Production and characterization of novel thermoplastic (nano)composite materials for additive manufacturing applications

The increasing environmental global regulations have directed scientific research towards more sustainable materials, even in the field of composite materials for additive manufacturing. In this context, the presented research is devoted to the development of thermoplastic composites for FDM application with a low environmental impact, focusing on the possibility to use wastes from different industrial processes as filler for the production of composite filaments for FDM 3D printing. In particular carbon fibers recycled by pyro-gasification process of CFRP scraps were used as reinforcing agent for PLA, a biobased polymeric matrix. Since the high value of CFs, the ability to re-use recycled CFs, replacing virgin ones, seems to be a promising option in terms of sustainability and circular economy. Moreover, wastes from different agricultural industries, i.e. wheat and rice production processes, were valorised and used as biofillers for the production of PLA-biocomposites.

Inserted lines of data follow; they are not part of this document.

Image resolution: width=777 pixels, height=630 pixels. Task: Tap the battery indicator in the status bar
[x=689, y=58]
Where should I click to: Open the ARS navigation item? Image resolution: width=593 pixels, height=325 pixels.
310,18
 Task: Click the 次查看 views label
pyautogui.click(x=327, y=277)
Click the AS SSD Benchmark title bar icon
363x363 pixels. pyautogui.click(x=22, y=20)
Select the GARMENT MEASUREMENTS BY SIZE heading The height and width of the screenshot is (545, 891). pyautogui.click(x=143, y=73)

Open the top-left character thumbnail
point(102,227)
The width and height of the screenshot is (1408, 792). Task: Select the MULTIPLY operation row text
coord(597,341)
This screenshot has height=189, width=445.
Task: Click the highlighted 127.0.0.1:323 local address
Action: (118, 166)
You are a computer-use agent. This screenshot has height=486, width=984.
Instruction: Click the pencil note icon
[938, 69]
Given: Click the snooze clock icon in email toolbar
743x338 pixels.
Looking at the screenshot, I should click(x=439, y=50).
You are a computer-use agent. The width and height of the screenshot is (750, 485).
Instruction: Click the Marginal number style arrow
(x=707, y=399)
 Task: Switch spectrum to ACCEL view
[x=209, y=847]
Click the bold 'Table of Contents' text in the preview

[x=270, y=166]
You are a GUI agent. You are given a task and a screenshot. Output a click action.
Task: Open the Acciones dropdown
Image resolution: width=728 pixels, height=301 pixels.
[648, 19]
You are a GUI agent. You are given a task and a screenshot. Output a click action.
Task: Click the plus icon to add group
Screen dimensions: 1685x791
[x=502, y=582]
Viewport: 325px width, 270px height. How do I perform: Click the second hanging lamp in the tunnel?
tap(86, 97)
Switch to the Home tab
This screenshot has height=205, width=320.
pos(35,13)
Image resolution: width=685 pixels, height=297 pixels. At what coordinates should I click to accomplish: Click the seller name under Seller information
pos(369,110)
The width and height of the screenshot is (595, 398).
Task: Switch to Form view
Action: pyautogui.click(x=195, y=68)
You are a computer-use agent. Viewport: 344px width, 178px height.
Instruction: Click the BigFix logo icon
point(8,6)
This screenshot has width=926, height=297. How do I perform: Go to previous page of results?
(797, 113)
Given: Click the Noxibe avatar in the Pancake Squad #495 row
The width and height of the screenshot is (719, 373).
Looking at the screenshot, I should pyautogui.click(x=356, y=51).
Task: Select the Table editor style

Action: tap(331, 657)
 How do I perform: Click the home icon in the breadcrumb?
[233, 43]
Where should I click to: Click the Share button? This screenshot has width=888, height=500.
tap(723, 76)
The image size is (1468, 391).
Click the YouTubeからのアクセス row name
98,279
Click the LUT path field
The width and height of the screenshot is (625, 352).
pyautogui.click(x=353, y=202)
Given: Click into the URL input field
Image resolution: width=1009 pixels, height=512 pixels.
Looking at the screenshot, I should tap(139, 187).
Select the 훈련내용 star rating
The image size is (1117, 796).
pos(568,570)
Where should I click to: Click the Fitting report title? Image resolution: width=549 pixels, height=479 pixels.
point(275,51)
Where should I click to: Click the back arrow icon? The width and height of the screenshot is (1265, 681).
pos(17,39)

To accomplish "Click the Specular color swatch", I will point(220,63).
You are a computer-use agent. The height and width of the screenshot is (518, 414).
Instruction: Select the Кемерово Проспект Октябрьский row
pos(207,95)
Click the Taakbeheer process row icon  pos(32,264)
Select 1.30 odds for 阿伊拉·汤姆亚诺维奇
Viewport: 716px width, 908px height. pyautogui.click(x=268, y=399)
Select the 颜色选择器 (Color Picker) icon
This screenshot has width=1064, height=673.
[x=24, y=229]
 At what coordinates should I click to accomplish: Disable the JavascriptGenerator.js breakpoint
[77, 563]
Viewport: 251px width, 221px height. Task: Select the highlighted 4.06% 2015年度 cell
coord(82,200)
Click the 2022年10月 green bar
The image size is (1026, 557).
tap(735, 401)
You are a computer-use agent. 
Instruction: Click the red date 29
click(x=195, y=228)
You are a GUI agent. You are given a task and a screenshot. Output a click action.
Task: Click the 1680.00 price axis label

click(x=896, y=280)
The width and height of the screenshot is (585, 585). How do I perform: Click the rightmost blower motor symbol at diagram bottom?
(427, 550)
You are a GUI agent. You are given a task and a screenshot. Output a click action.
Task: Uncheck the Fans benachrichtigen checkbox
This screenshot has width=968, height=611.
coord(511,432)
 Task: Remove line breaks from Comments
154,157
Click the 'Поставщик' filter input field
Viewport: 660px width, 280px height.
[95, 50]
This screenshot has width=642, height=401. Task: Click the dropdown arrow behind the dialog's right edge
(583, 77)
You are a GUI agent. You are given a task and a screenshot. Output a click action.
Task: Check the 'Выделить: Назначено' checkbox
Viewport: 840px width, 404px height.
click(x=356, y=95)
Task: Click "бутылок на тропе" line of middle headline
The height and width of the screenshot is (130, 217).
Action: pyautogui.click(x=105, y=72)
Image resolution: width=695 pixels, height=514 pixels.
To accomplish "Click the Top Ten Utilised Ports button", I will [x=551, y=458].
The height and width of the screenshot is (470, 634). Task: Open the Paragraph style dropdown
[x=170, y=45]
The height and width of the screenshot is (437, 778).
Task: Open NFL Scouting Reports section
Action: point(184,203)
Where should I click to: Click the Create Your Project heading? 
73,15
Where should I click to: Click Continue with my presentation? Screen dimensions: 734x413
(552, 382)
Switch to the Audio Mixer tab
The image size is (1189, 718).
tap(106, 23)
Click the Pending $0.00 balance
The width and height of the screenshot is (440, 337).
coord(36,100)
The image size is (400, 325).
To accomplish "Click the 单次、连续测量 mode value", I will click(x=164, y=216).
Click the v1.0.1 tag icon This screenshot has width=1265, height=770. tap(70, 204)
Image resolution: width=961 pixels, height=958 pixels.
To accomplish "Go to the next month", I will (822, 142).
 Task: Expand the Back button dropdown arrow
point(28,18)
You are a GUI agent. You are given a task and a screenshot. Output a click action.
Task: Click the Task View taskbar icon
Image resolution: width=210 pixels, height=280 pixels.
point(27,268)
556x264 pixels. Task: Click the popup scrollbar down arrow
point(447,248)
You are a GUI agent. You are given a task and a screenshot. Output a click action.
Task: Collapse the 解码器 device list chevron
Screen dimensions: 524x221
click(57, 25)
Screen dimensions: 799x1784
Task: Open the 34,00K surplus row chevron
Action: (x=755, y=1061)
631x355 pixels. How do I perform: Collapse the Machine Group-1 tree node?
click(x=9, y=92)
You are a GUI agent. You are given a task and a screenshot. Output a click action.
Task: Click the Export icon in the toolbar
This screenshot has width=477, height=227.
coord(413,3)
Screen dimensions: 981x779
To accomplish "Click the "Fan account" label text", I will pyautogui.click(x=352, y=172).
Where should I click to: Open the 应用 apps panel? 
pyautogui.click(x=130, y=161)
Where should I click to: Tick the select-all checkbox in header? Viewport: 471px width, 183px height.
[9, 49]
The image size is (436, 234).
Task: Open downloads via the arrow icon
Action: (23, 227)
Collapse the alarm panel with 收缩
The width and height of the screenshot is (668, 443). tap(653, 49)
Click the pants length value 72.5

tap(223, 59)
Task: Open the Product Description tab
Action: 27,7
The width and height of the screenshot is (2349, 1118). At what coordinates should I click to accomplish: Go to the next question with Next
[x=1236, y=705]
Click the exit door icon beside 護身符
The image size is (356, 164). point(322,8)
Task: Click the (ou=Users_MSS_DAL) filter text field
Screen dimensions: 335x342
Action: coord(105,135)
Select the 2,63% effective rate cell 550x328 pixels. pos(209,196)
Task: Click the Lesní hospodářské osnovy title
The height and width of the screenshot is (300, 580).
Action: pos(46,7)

The integration of these agricultural wastes into PLA bioplastic allowed to obtain biocomposites with improved eco-sustainability, biodegradability, lightweight, and lower cost. Finally, the study of novel composites for FDM was extended towards elastomeric nanocomposite materials, in particular TPU reinforced with graphene. The research procedure of all projects involves the optimization of production methods of composite filaments with a particular attention on the possible degradation of polymeric matrices. Then, main thermal properties of 3D printed object are evaluated by TGA, DSC characterization. Additionally, specific heat capacity (CP) and Coefficient of Linear Thermal Expansion (CLTE) measurements are useful to estimate the attitude of composites for the prevention of typical FDM issues, i.e. shrinkage and warping. Finally, the mechanical properties of 3D printed composites and their anisotropy are investigated by tensile test using distinct kinds of specimens with different printing angles with respect to the testing direction.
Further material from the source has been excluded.